On November 8th, according to the website of Fortune magazine on November 7th, the latest research shows that advanced artificial intelligence models are more vulnerable to intrusion than previously thought, raising concerns about the security of some mainstream AI models that have already been used by businesses and consumers.
Anthropic、 A joint study conducted by Oxford University and Stanford University shows that the stronger the model’s reasoning ability (i.e., “thinking” about user requests), the more likely it is to reject harmful instructions.

Researchers have found that even major commercial AI models can be easily deceived using a new method called ‘Chain of Thought Hijacking’, with success rates exceeding 80% in some tests. This attack utilizes the inference steps of the model to hide harmful instructions, thereby bypassing the built-in security protection of AI.
This type of attack may cause AI to ignore security measures, resulting in the generation of dangerous content such as weapon making guides or the leakage of sensitive information.
In the past year, large-scale inference models have significantly improved performance by investing more computing resources in the inference process. Simply put, the model will spend more time and resources analyzing before answering each question, achieving deeper and more complex reasoning. Previous studies have suggested that this reasoning ability may also enhance security and help models reject harmful requests. But research shows that this ability may also be used to circumvent security measures.

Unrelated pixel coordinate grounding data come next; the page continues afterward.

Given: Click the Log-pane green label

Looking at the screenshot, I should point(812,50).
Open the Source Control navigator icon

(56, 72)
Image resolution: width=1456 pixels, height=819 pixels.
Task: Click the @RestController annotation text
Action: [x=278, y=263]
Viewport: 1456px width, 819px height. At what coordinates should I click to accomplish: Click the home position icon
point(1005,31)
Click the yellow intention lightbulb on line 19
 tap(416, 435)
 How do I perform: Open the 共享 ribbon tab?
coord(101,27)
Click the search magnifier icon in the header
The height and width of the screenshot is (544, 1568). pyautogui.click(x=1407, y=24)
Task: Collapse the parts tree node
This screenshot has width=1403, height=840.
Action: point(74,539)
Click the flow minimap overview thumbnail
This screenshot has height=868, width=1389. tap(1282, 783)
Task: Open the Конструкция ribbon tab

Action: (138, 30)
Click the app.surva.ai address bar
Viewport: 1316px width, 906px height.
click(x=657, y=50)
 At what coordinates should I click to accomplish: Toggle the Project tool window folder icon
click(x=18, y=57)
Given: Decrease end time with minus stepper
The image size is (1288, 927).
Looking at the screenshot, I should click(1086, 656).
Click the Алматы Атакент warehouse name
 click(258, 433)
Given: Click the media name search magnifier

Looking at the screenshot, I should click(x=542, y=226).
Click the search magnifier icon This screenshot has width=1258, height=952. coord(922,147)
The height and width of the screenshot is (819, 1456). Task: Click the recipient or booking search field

Research has found that attackers can hide harmful requests in a long string of harmless inference steps, flooding the model’s thought process with a large amount of harmless content, thereby weakening internal security checks. In the experiment, AI’s attention was mainly focused on the previous steps, while harmful instructions at the end of the prompt were almost ignored.
As the inference chain extends, the success rate of attacks significantly increases: the shortest inference success rate is 27%, the natural inference length is 51%, and when expanding the inference chain, it skyrockets to over 80%.
This vulnerability affects almost all major AI models, including ChatGPT, Claude, Gemini, and Grok. Even the “alignment model” that has undergone security tuning will fail once the internal inference layer is utilized.
According to reports, expanding model inference capabilities has become the main means for AI companies to improve the overall performance of cutting-edge models in the past year. The enhanced reasoning ability enables the model to handle more complex problems, no longer just pattern matching, but more like the way humans solve problems.
Researchers propose “inferential perception protection” as a solution, which monitors the activity of security checks as AI gradually thinks about problems. If a step weakens the safety signal, the system will intervene and redirect attention to potentially harmful content. Early testing has shown that this method can maintain good performance of the model while effectively restoring security protection.